La búsqueda de ese solar nativo equivale así
a una peregrinación –que sólo puede hacerse por fuera si simultáneamente
corresponde a un peregrinaje interior. Porque la búsqueda exterior es también
la de un centro interior más estable y esencial donde la persona pueda
concentrarse para luego expandirse
La verdadera tarea del artista en su camino
es tomar la vía que conduce al centro, encontrando por ello el valor absoluto
del alma como libre y autónoma al estar en concordancia con el libere mandato
del espíritu. Porque el alma humana tiene por su naturaleza propia la capacidad
de reconocer la verdad, que está en el hombre mismo formando el mismo centro de
su ser y en relación con el espíritu. El alma como entidad ontológica (no como
realidad psicomental) tiene así que ser reconocida por la vía de la libertad
-camino que lleva al centro del propio ser.

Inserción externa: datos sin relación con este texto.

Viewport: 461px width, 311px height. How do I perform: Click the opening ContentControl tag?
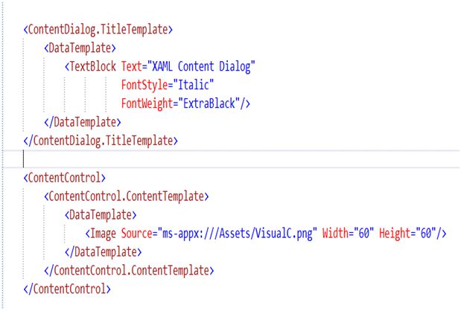tap(66, 178)
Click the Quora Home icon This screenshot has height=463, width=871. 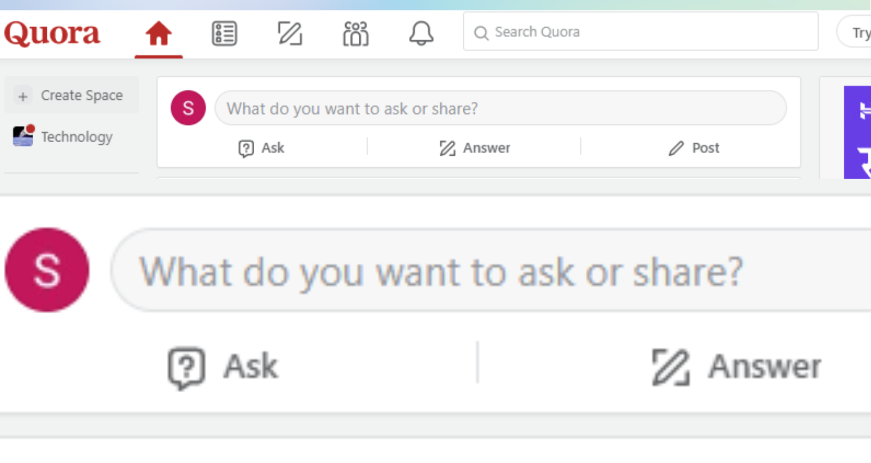tap(158, 33)
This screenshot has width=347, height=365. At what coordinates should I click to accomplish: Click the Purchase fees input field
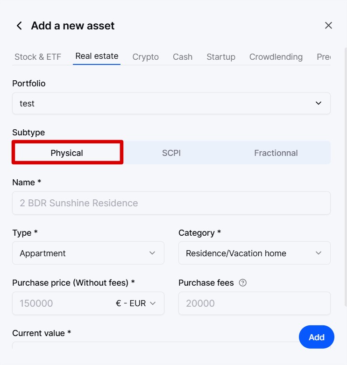click(255, 303)
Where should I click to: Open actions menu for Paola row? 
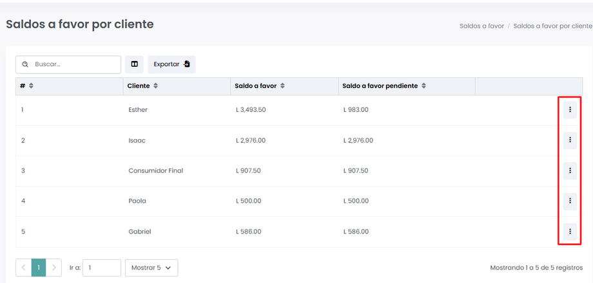pos(570,201)
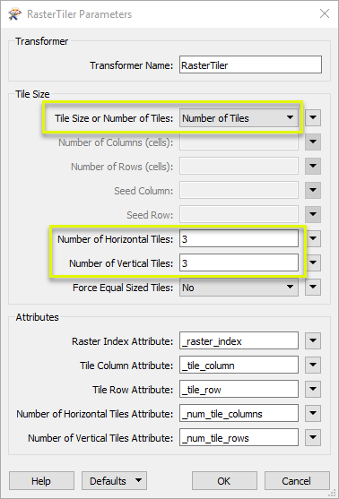Open arrow menu beside Number of Vertical Tiles Attribute
The height and width of the screenshot is (499, 339).
tap(313, 437)
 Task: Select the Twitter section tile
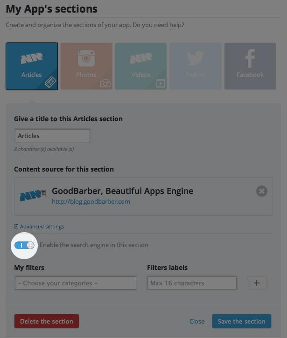click(x=196, y=66)
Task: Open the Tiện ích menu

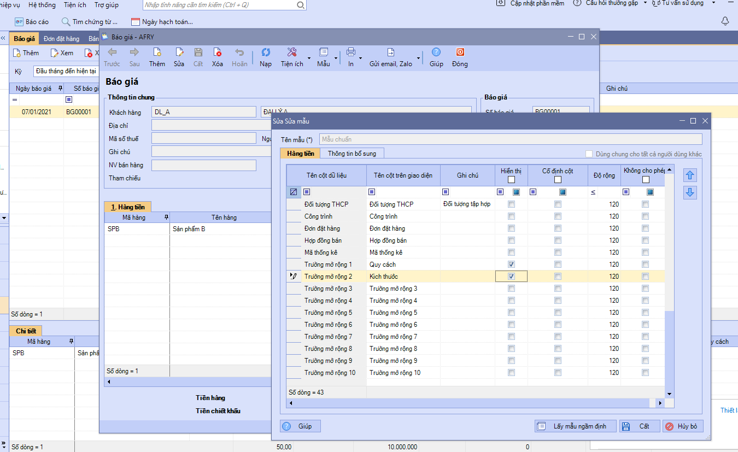Action: pos(75,5)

Por lo contrario, ignorar el propio centro,
no reconocer la propia alma por una especie de absurda amnesia en la que las
distracciones del mundo y el falso arte colaboran activamente, constituye el
peor desastre de la humanidad al alejar sin remedio de la condición humana
misma.
Es por ello que tenemos que salvarnos de lo
profano, del devenir y de la historia, que equivalen a no-ser, y entrar a una
zona sagrada, que es siempre un templo, un centro el mundo, para entrar en
contacto con el ser. La obra gráfica más reciente del maestro durangueño ha
incursionado así en el descubrimiento y mostración estética de ese principio
ontológico que precede al hombre y lo trasciende. Para ello ha incursionado en
una actitud cuyos resultados estéticos dan cuenta de la exploración de la
búsqueda más prístina del centro de la persona (metafísica), dejándose imantar
también por lo sagrado que está fuera del hombre (religión).
III
Todo arte verdadero aspira al realismo
profundo, que es el rendirse ante la realidad para cumplirla. El arte rompe el
sagrado silencio de la realidad al expresarla, pero sólo la expresa o la dice
si ante la virginidad que se ofrece logra tocarla y romperla traduciendo su
abrupta mostración al ser fiel a su evidencia. Entonces lo que el arte dice de
la vida lo traduce, diciendo así fielmente lo que también dice la vida. A diferencia del arte falso, irreal,
palabrero o tecnicista, que sólo rompe el silencio de la realidad para sacar
provecho de esa violación, que codicia la virginidad sólo para al romperla
manchar su dignidad o que copia la realidad para dejarla intacta –por ejemplo,
cuando el arte sólo mira los resortes y mecanismos de la imagen, dando por
resultado algo menor a la realidad o con que exhalarse de ella. Sólo el arte real toma la virginidad de la
realidad que se le ofrece rompiendo su silencio sagrado justamente para
devolverle su dignidad sin mancha. Es el arte entonces acto: evidencia donde se
confunde lo que el arte dice de la vida con lo que la vida misma es –enredando
entonces el sentido del arte con el sentido de la vida. Es entonces cuando el
arte es un lenguaje vivo y germinal, que es original por ser originario y
fundamental por ser fundador, llegando a ser una tierra fértil y firme como el
suelo.
La realidad es apreciada por el arte
entonces como una virginidad, porque tiene que romperse el silencio sagrado de
la realidad, pero sólo es arte real, a diferencia del arte falso, palabrero o
colorista, cuando toma la virginidad de la realidad que se le ofrece justamente
para devolverle su dignidad sin mancha. Es el arte entonces acto, evidencia,
donde se confunde lo que el arte dice de la vida con lo que la vida misma es.